▶ **OBJECTIVE**
In the items below, report every line that contains the string "screenshot", matching case exactly.

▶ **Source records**
%%
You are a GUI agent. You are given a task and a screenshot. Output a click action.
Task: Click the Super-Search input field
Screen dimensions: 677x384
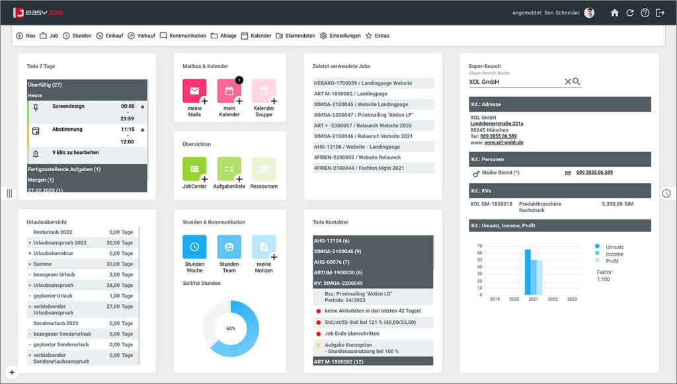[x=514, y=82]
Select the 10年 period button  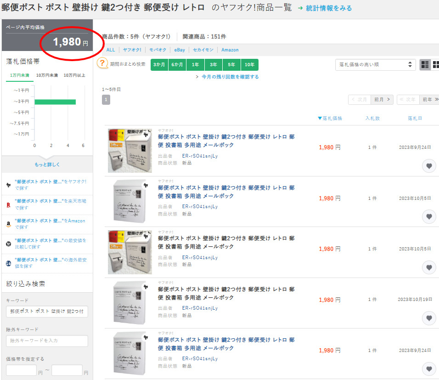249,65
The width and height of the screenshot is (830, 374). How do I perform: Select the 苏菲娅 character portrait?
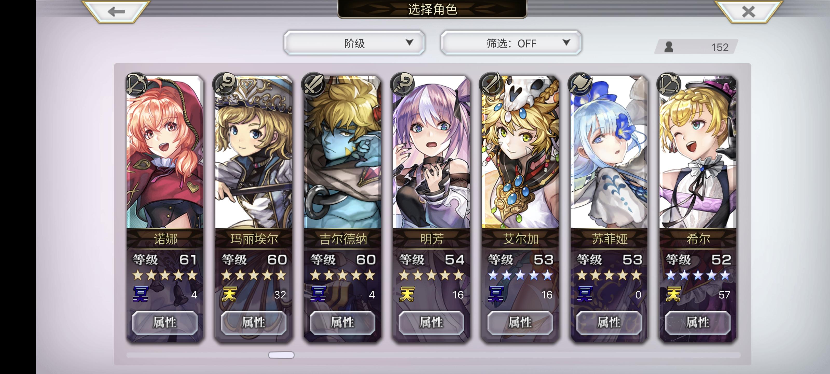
%%
▶ **WRITTEN RESPONSE**
You are a GUI agent. You are given a task and a screenshot. Output a click action.
The width and height of the screenshot is (830, 374). How do I perform: Select the 苏菲娅 character portrait?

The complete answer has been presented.